When accounting for the influence of local factors, the large nominal differences in infection rates between whites and Blacks, whites and Asians, and whites and Latinos went virtually to zero.

Among the personal characteristics examined, only body mass index, a gauge of thinness or obesity, appeared to be important in determining infection risk: Having a BMI greater than 45 (“morbidly obese”) was associated with 19 percent more infection risk than having a BMI in the normal range of 18.5 to 25.

The risk of hospitalization varied more with personal factors. A BMI of 40–45 was associated with 24 percent greater risk, and a BMI over 45 with 40 percent greater risk, compared to a BMI in the normal range.

Frailty and poor health appeared to be factors too. Residents with severe functional impairment were 15 percent likelier to be hospitalized when they got COVID-19; and those who had to use a catheter were 21 percent likelier.

Ethnicity/race was a big factor in hospitalization risk, even when adjusting for nursing home facility and geography. Asian nursing home residents, for example, were 46 percent more likely than whites to be hospitalized when diagnosed with COVID-19.

Somewhat surprisingly—and contrary to the results of prior studies outside nursing homes— factors most associated with hospitalization risk appeared to have a lesser role in mortality risk after controlling for differences among nursing homes. Asians were more likely than whites to die when they got COVID-19, but only 19 percent more likely. Moreover, Blacks and Hispanics had no significant difference in mortality risk compared to whites.

Again surprisingly, BMI was not a significant risk factor for mortality—except for those with a BMI below the normal range, who had a 19 percent greater risk of dying when infected with COVID-19.

Older age was the largest apparent mortality risk factor. For example, being over 90 was associated with 155 percent greater risk, compared to being 65–70, and even being 81–85 brought a 76 percent increase in mortality risk compared to the youngest age bracket of 65-70 years.

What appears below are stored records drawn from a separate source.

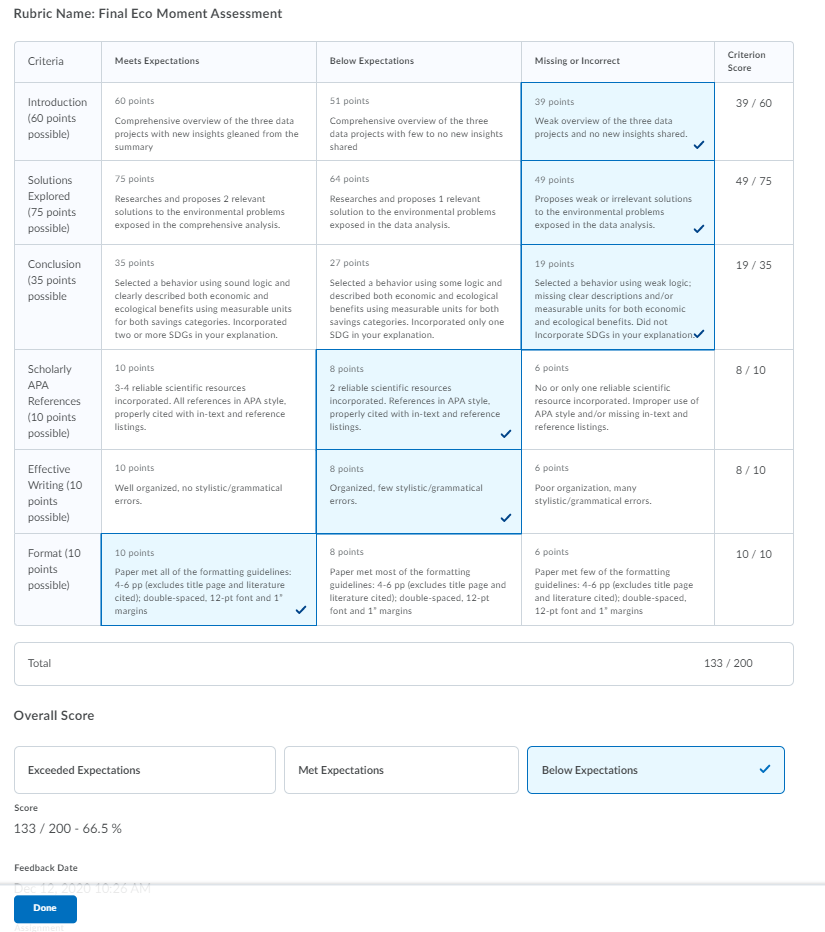Image resolution: width=825 pixels, height=932 pixels.
Task: Click the Total score row
Action: (404, 663)
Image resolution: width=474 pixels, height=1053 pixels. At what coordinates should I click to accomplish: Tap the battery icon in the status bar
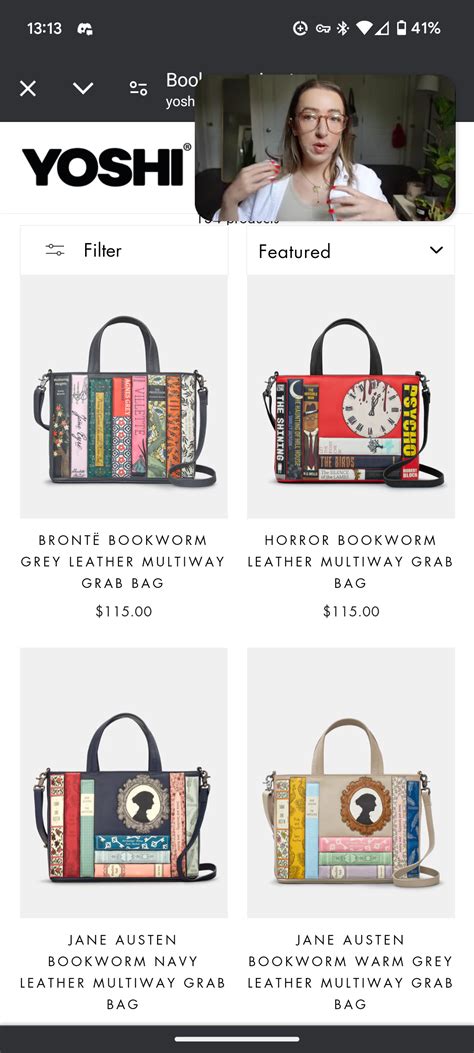[x=401, y=28]
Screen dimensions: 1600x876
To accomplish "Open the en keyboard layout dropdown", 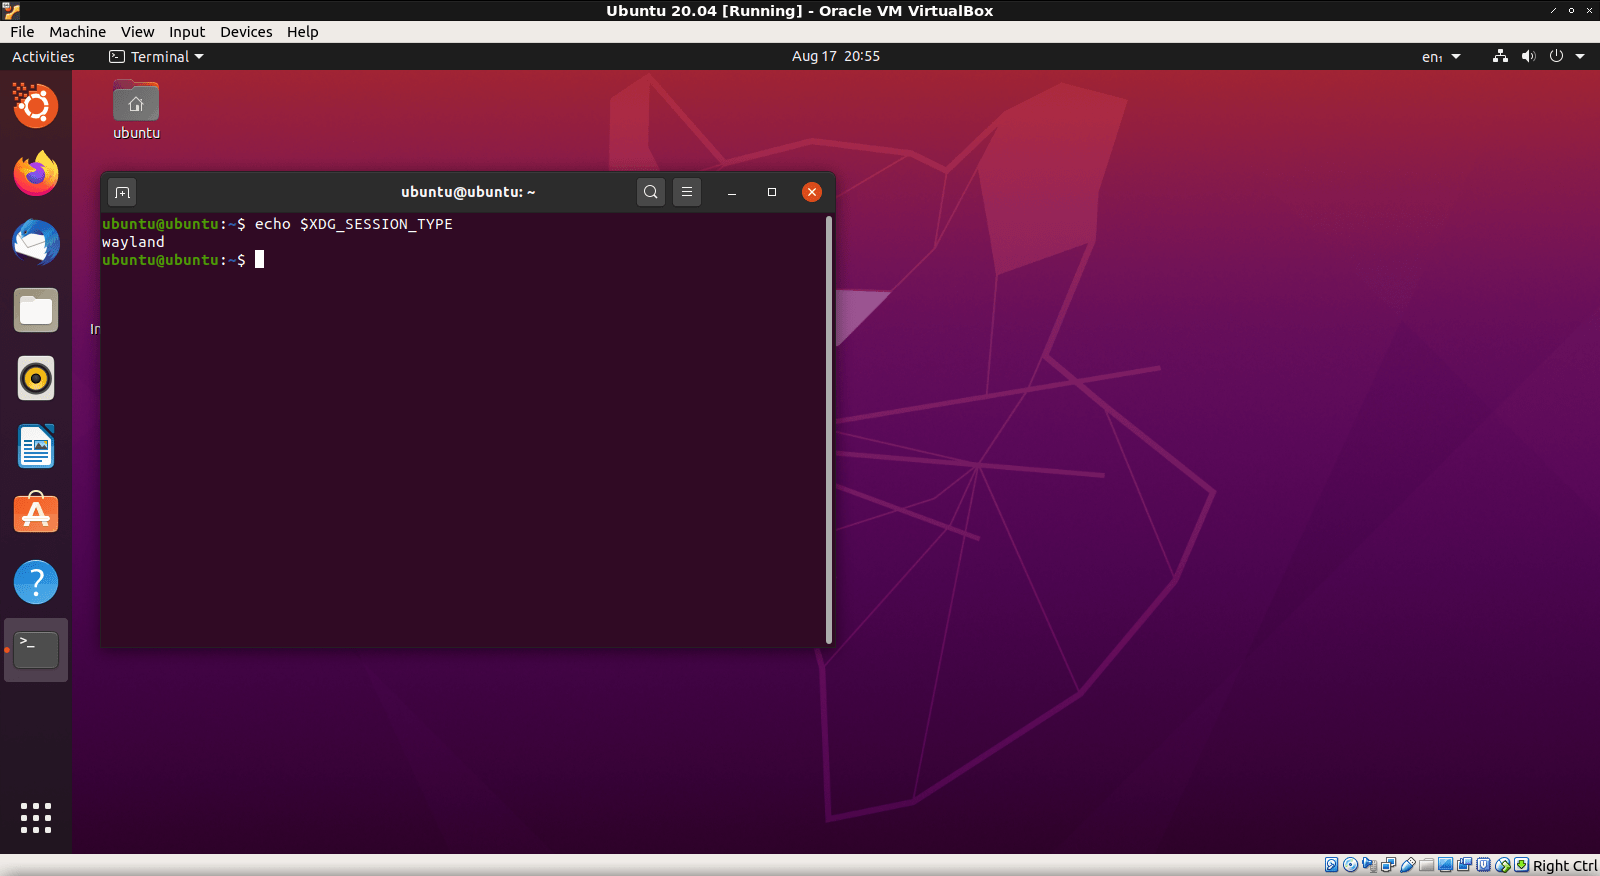I will [1440, 57].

Cognitive impairment was another mortality risk factor—severely impaired residents were 79 percent more likely to die of COVID-19 than those with no cognitive impairment. Similarly, severe functional impairment was associated with a 94 percent greater chance of mortality.

Male residents were 57 percent likelier than females to die when they had COVID-19.

On the whole, according to the researchers, the results suggest that hospitalization and mortality risks, which normally go together for people living at home, were somewhat disconnected in the nursing home setting, at least under the unusual circumstances of the COVID-19 pandemic.

“This may represent resident or family preference to avoid hospitalization, triaging decisions when local hospitals were full, or other factors yet to be determined,” Mehta says.

One bright spot in the data, the researchers note, is that the mortality rate dropped dramatically during the study period, from 29.9 percent in April to 15.8 percent in September.

“Risk Factors Associated with SARS-CoV-2 Infections, Hospitalization, and Mortality Among US Nursing Home Residents” was co-authored by Hemalkumar Mehta, Shuang Li, and James Goodwin.

The work was supported in part by grants from the National Institutes of Health (K05-CA134923, UL1TR001439) and the Claude D. Pepper Older Americans Independence Center.